La storia del vero Mojito: il più famoso cocktail cubano, inventato da Sir Francis Drake

Nel XVI secolo per assalire navi, depredare le coste e trafficare gli schiavi ci voleva fegato, in tutti i sensi: pazienza poi se te lo giocavi dopo pochi anni. Il “coraggio liquido” sulle navi di Francis Drake, cavaliere della corona inglese non proprio esemplare, si chiamava El Draque, come il soprannome latino del famoso pirata: una miscela – che qualcuno dice ideata proprio durante l’assedio de L’Avana nel 1586 – a base di zucchero di canna, succo di lime, foglie di hierbabuena (nome forse un po’ allusivo, ma si tratta solo della menta selvatica cubana), acqua e aguardiente (o tafia), un’acquavite distillata dalla canna da zucchero. Una sorta di rum non invecchiato che in questo antenato “grezzo” del Mojito svolgeva perfettamente il compito di scaldare gli animi dei marinai e anche di non far marcire l’acqua nelle botti, dove era appunto pre-diluito; il lime invece con la sua vitamina C combatteva la malattia che si diffondeva sulle navi, lo scorbuto.
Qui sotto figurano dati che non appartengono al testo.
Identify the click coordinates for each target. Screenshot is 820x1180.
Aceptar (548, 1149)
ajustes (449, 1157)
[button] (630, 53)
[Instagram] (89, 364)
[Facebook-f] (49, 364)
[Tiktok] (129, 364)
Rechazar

Il Mojito come lo conosciamo oggi comparve dalla seconda metà dell’Ottocento con la nascita del vero rum, quando cioè Don Facundo Bacardi y Massó perfezionò le tecniche di distillazione e invecchiamento fondando poi l’omonima distilleria.

Mojito, l’incantesimo che stregò Ernest Hemingway

Quando dici “cocktail” e “Cuba” salta fuori sempre lui, Ernest Hemingway, personaggio sorprendente tanto per le sue doti letterarie quanto per quelle di bevitore, che lo portarono a soffrire di epatite. Lo scrittore era innamorato dell’isola caraibica, dove vi soggiornò a più riprese tra i primi anni Trenta del Novecento e gli anni Cinquanta, quando si trattenne a L’Avana per un paio di anni per la stesura de Il vecchio e il mare, con il quale nel 1953 vinse il premio Pulitzer e il premio Nobel nel 1954.
A questo innamoramento contribuì di certo anche Angel Martinezdal 1942 bartender de La Bodeguita del Medio dove Hemingway era solito consumare il suo Mojito “speciale”, con rum bianco e rum scuro miscelati insieme. “My mojito in La Bodeguita, my daiquiri in El Floridita” lasciò scritto all’interno del locale, una frase leggendaria che fece la fortuna dei due cocktail cubani. E chissà se il nome mojito (che potrebbe derivare dal termine voodoo “mojo”, “incantesimo”) non nacque proprio osservando lo scrittore stregato da quel nettare.

Mojito, non Caipirissima!

Buono, buonissimo. Ma molti di noi il vero Mojito non l’hanno mai assaggiato. Soprattutto se lo abbiamo bevuto sempre al di fuori di Cuba, dove si consuma quotidianamente il sacrilegio della ricetta originale: il “Mojito sbagliato” o “pestato” si prepara schiacciando sul fondo del bicchiere fette di lime, zucchero grezzo e foglie di menta e aggiungendovi poi ghiaccio tritato e rum. Eccovi servita dunque tecnicamente una Caipirissima alla menta e non un Mojito. La variante italiana “Baxeichito”, nata a Genova a fine anni ’90 nella Ostaia de Banchi, si basa su questa formula sostituendo il basilico alla menta.

Per la ricetta originale cubana invece gli ingredienti sono questi.

4 cl di rum bianco
3 cl di succo di lime fresco
6 rametti di menta (meglio se hierbabuena)
2 cucchiaini di zucchero di canna bianco
Soda o acqua gasata

Preparazione

Mettete in un tumbler alto zucchero, succo di lime, rum e menta. Amalgamate il tutto premendo delicatamente le foglie di menta (ma non usate il pestello!), poi unite ghiaccio a cubetti (quello tritato si scioglie subito e annacqua tutto) e la soda. Decorate con un rametto di menta.